● **What you should do**
The required result is every line of the records that includes "Corning".

● **Data to use**
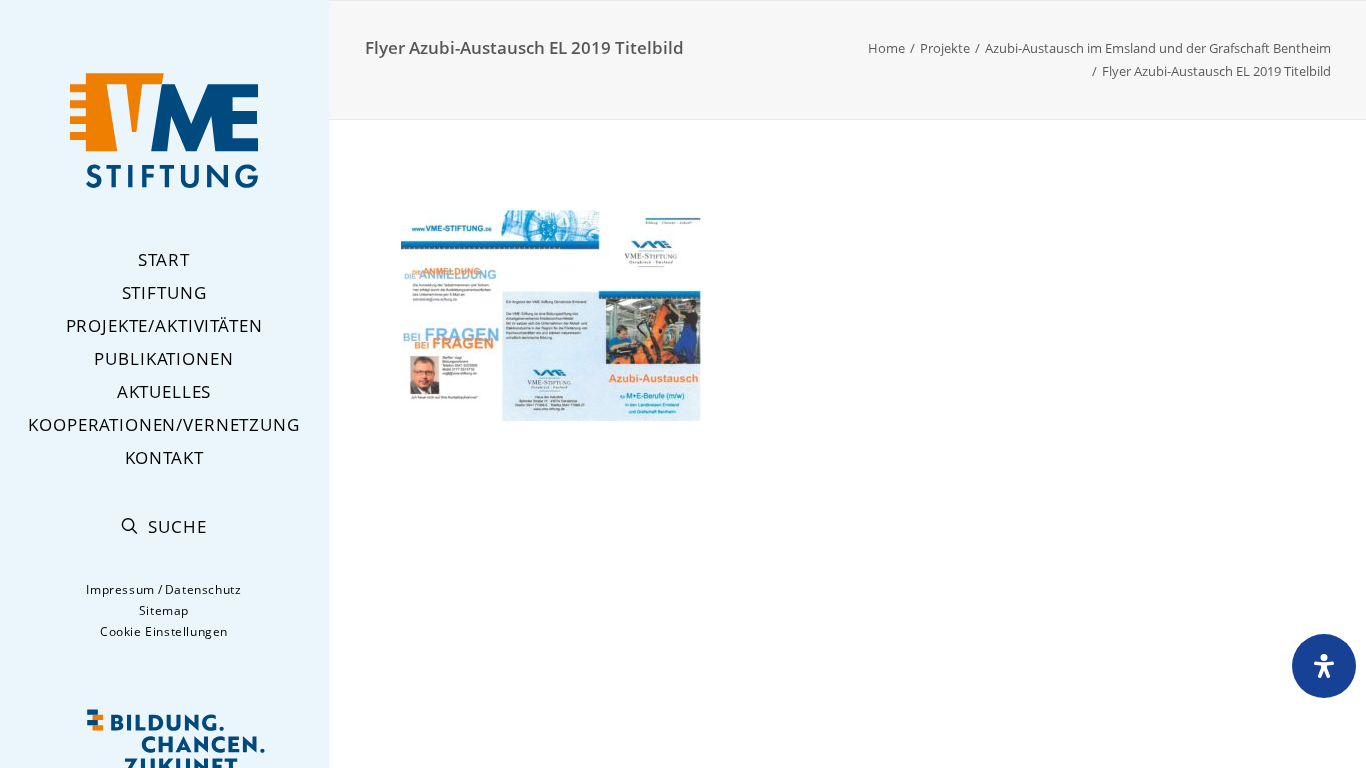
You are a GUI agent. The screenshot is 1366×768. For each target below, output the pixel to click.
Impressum (120, 589)
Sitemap (164, 610)
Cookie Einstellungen (164, 631)
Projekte (945, 48)
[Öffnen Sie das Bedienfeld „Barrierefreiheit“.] (1324, 666)
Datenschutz (203, 589)
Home (886, 48)
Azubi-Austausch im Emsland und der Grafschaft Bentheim (1158, 48)
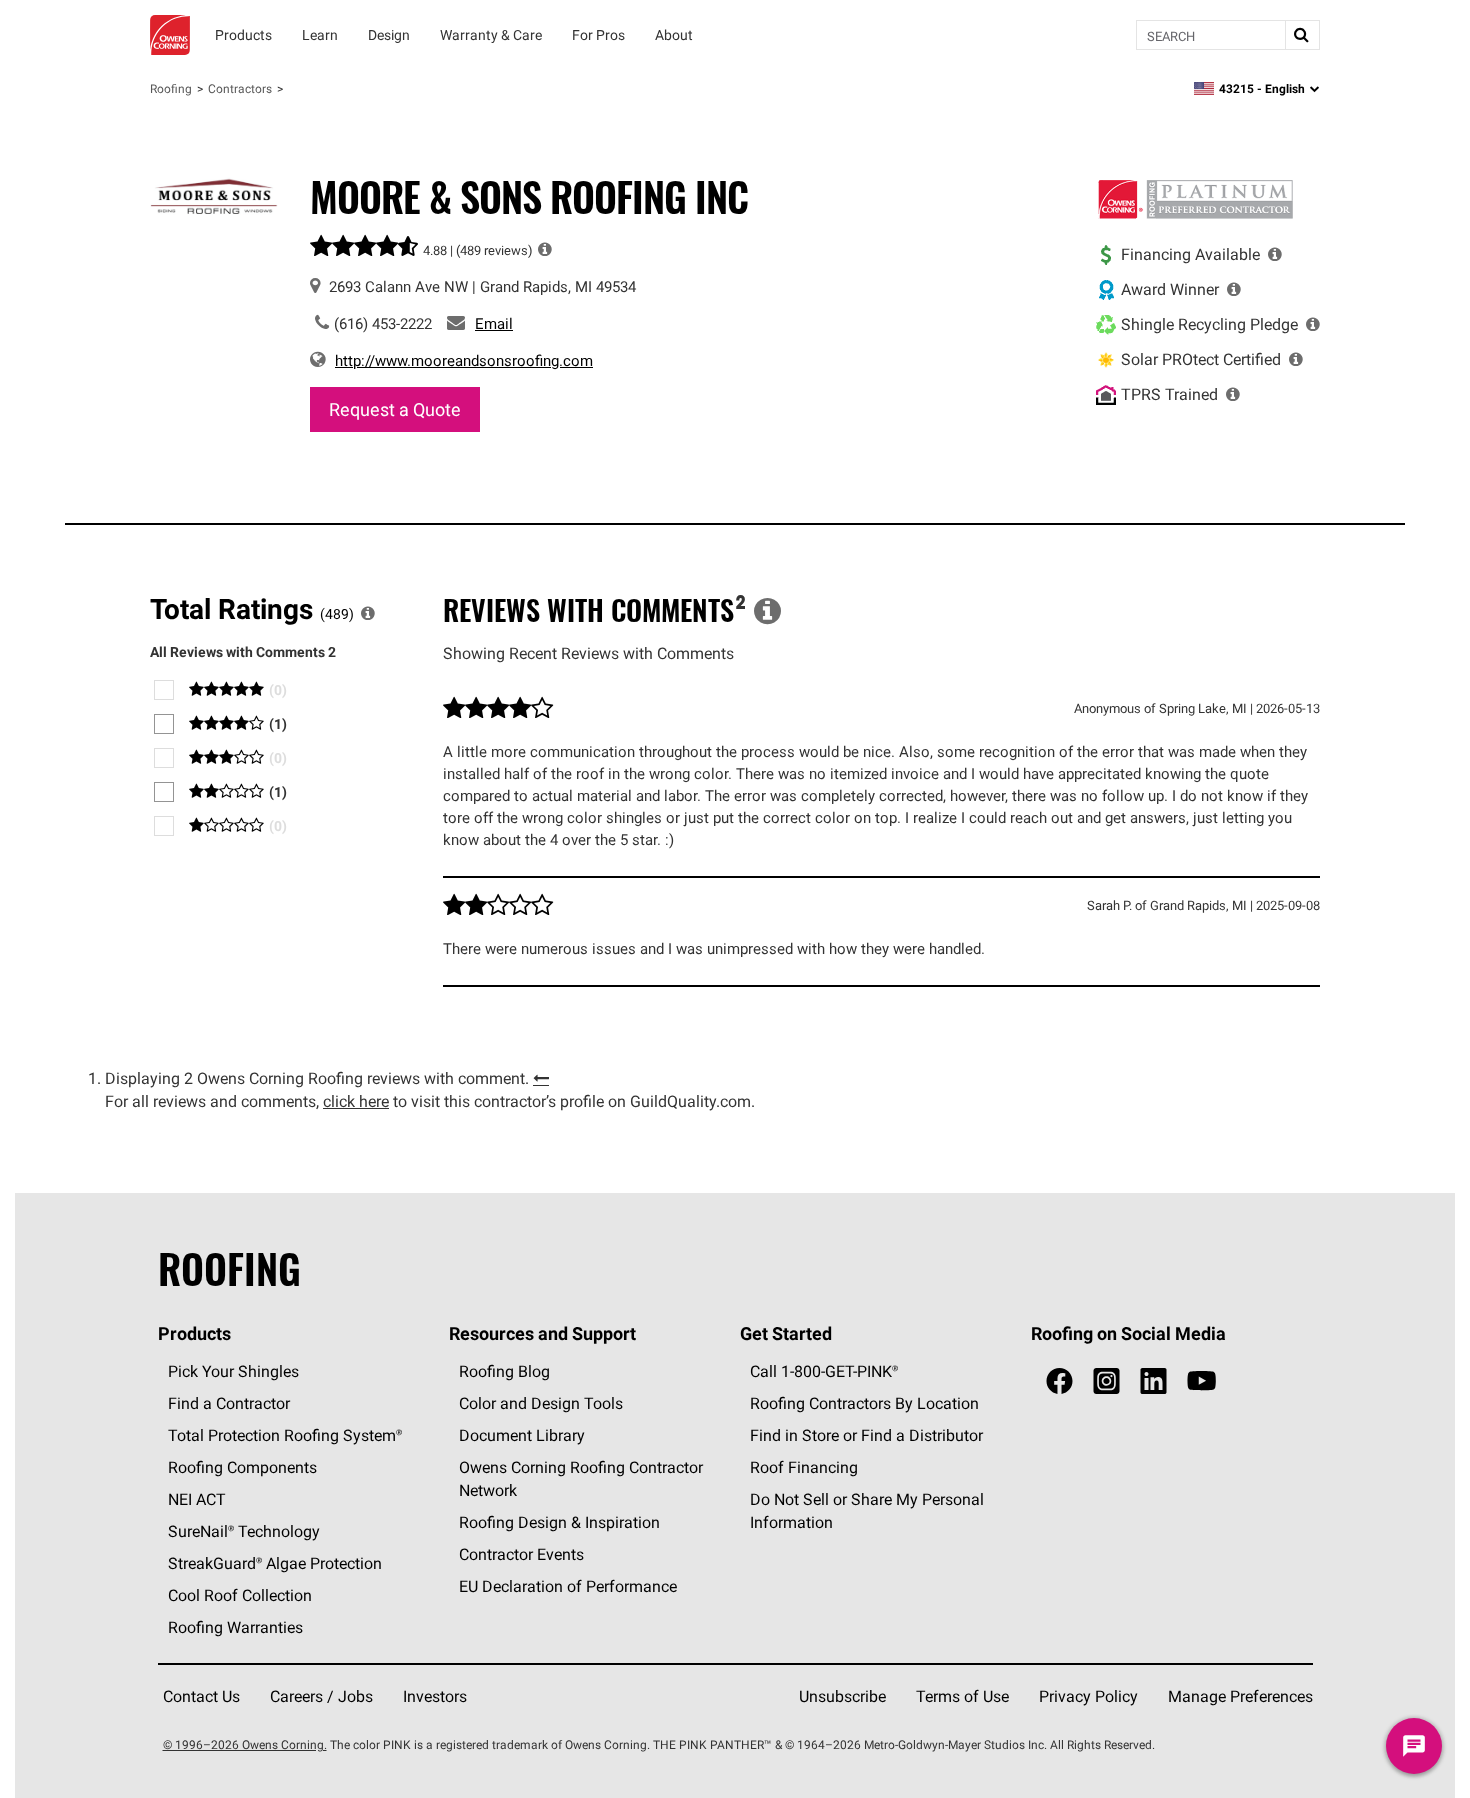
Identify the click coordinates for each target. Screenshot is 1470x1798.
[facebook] (1059, 1381)
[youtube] (1201, 1381)
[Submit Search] (1302, 35)
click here (356, 1101)
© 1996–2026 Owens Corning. (245, 1744)
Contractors (240, 88)
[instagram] (1106, 1381)
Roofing (171, 88)
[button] (545, 249)
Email (494, 323)
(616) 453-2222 (383, 323)
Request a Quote (395, 409)
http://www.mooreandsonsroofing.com (464, 360)
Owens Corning (170, 35)
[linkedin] (1153, 1381)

● **Answer to this exercise**
© 1996–2026 Owens Corning. (245, 1744)
Owens Corning (170, 35)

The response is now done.